Effect of SK inhibitor on the proliferation of A2780 and A2780/HPR cells and on HPR sensitivity in A2780/HPR cells. A, 12 h after seeding, A2780 and A2780/HPR cells were treated with SK inhibitor (gray), and cell viability was evaluated after 96 h as mitochondrial metabolic activity measured by the MTT reduction assay. Data are expressed as percentage of the control treated with vehicle (white). B, 12 h after seeding, A2780/HPR cells were treated with SK inhibitor in the presence of different HPR concentrations and, after 96 h, the mitochondrial metabolic activity was measured by the MTT reduction assay (B, left), and cell number was determined by counting trypsinized cells using a Bürker counting chamber (B, right). Data are the means ± S.D. of three different experiments. *, p < 0.001 versus controls, cells treated with vehicle only.
FIGURE 4.
Effect of SK inhibition on HPR sensitivity and on ceramide and dihydroceramide production in A2780/HPR cells. 12 h after seeding, A2780/HPR cells were treated with SK inhibitor in the presence of different HPR concentrations and, after 96 h, the number of dead cells was evaluated by the Trypan blue exclusion assay (A, left). Data are the means ± S.D. of three different experiments. *, p < 0.01 versus controls. Non-fragmented (B, left) and fragmented DNA (B, right) was extracted as described under “Experimental Procedures.” The samples were analyzed by agarose gel electrophoresis and visualized by ethidium bromide staining (in B, right, genomic DNA was loaded on the same gel as control). C, MS analysis of ceramide and dihydroceramide content in A2780 cells resistant to HPR. Ceramide (light gray) and dihydroceramide (dark gray) content expressed as nanomoles/106 cells in 1, A2780/HPR control; 2, A2780/HPR plus HPR; 3, A2780/HPR plus SK inhibitor; 4, A2780/HPR plus HPR plus SK inhibitor; 5, SK1-overexpressing A2780; and 6, SK1-overexpressing A2780 plus HPR. Data are the means ± S.D. of three different experiments. *, p < 0.01 versus control cells. #, p < 0.025 versus SK1-overexpressing A2780.
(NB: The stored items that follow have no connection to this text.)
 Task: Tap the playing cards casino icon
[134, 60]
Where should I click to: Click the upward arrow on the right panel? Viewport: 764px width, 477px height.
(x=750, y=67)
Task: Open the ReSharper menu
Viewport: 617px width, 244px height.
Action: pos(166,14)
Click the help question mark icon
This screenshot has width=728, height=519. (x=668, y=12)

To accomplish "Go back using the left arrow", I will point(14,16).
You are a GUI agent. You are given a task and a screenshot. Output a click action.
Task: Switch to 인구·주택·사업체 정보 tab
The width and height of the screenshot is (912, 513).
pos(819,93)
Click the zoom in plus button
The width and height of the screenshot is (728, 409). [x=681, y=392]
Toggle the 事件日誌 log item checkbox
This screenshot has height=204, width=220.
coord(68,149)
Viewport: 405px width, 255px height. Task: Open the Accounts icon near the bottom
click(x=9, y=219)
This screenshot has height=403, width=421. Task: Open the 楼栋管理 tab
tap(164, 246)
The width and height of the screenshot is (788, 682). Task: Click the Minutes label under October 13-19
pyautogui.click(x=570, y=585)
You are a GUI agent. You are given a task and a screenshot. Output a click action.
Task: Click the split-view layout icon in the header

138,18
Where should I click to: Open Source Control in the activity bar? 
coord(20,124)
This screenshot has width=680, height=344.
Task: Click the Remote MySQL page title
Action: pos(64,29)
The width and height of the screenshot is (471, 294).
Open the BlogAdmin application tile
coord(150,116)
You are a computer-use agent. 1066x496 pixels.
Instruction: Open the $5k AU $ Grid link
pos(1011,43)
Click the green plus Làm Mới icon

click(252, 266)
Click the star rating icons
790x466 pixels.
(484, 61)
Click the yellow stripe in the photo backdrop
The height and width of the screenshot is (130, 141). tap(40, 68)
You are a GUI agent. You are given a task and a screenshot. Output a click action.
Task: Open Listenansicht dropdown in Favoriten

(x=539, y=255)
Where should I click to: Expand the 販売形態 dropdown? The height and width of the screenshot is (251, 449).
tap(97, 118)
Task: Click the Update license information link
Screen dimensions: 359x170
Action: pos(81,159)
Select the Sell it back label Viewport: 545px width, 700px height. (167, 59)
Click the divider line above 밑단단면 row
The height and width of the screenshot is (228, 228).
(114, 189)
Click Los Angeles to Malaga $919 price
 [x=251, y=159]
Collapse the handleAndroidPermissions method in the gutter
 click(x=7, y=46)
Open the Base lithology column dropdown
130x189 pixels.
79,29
Although S1P can act as an intracellular mediator, S1P receptors largely account for its multiple biological activities. For this reason, to obtain more information on the mechanism by which altered S1P formation mediates the onset of resistance to HPR in A2780 cells, the S1P receptor (S1PR) expression pattern was examined in parallel in HPR-sensitive and -resistant cells, by quantitative real-time PCR analysis. Data presented in Fig. 5 show strikingly different S1PR expressions between the two cell types. Interestingly, by normalizing individual S1PR mRNA content of resistant cells onto that of sensitive ones, it was clearly appreciable that a tremendous increase of S1P1 mRNA occurred in HPR-resistant cells, which was accompanied by a robust rise of S1P3 mRNA content, whereas the other S1PR subtypes were slightly reduced. These data were corroborated by Western blot analysis of S1P1 and S1P3. Indeed, the protein band corresponding to S1P1 was clearly detectable in chemoresistant cells, whereas it could not be detected in chemosensitive cells; moreover, the S1P3 protein content was sensibly augmented in HPR-resistant cells (Fig. 5A, inset). However, proliferation of A2780 and A2780/HPR cells was not affected by the treatment with different antagonists of S1PR (Fig. 5B), including antagonists selective for S1P1 (VPC23019 and W146), S1P2 (JTE013), and S1P3 (VPC23019 and CAY10444).
FIGURE 5.
Expression and effect of agonists or antagonists of S1PRs on proliferation and HPR resistance in A2780 and A2780/HPR cells. A, quantitative real-time PCR analysis was performed in A2780 and A2780/HPR by simultaneous amplification of the target S1P1, S1P2, S1P3, S1P4, and S1P5 genes together with the housekeeping gene 18 S rRNA. The mRNA quantization was based on the comparative 2−ΔΔCt method, utilizing for each receptor its expression in A2780 cells as calibrator. Data are means ± S.D. of three independent experiments performed in triplicate. Inset: cell extracts from A2780 and A2780/HPR were employed for Western analysis using anti-S1P1 or anti-S1P3 antibodies. Equally loaded protein was checked by expression of β-actin. B, 12 h after seeding, A2780 and A2780/HPR cells were treated with different antagonists of S1PRs, and cell proliferation was evaluated after 96 h as mitochondrial metabolic activity measured by the MTT reduction assay. Data are the means ± S.D. of three different experiments. C, 12 h after seeding, A2780 cells were treated with different agonists of S1PRs alone or in the presence of 1 μm HPR (left panel), and A2780/HPR cells were treated with different antagonists of S1PRs alone or in the presence of 10 μm HPR (right panel); after 96 h, the mitochondrial metabolic activity was measured by the MTT reduction assay. Data are the means ± S.D. of three different experiments.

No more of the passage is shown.